→ **Aim of the task**: Transcribe each entry in full, and leave the images out.

→ **Data to use**:

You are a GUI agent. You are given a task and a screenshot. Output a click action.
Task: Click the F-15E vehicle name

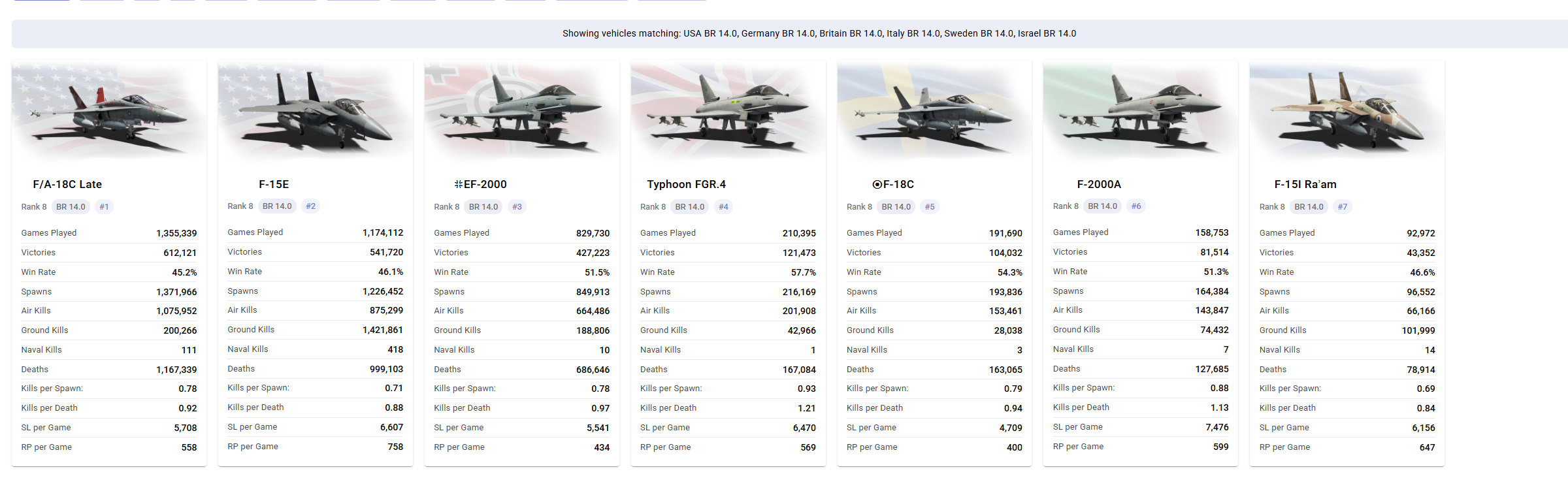(x=274, y=184)
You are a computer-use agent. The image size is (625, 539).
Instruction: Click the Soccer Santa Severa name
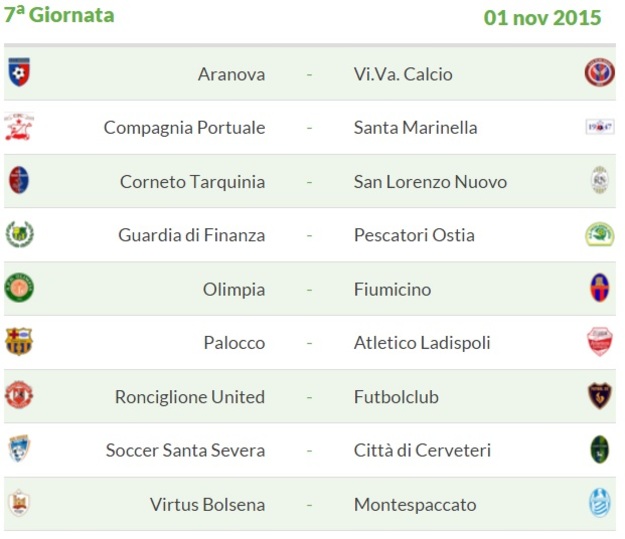click(185, 450)
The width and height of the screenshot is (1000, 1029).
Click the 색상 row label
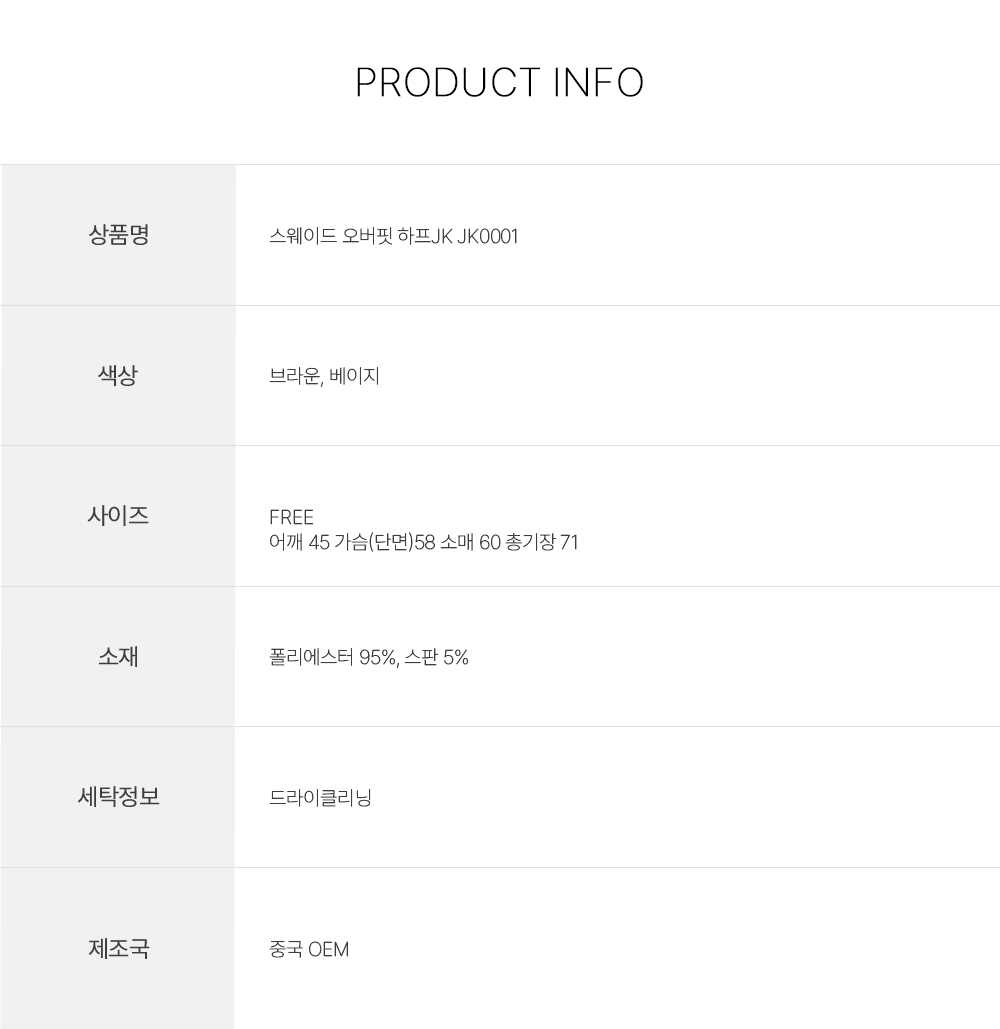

→ **Written solution**:
You are a GUI agent. You are given a task and a screenshot. Output a click action.
Task: Click the F-15E vehicle name

(x=274, y=184)
You are a computer-use agent. The image size is (625, 539).
Instruction: Click the Soccer Santa Severa name
click(185, 450)
The width and height of the screenshot is (1000, 1029).
Click the 색상 row label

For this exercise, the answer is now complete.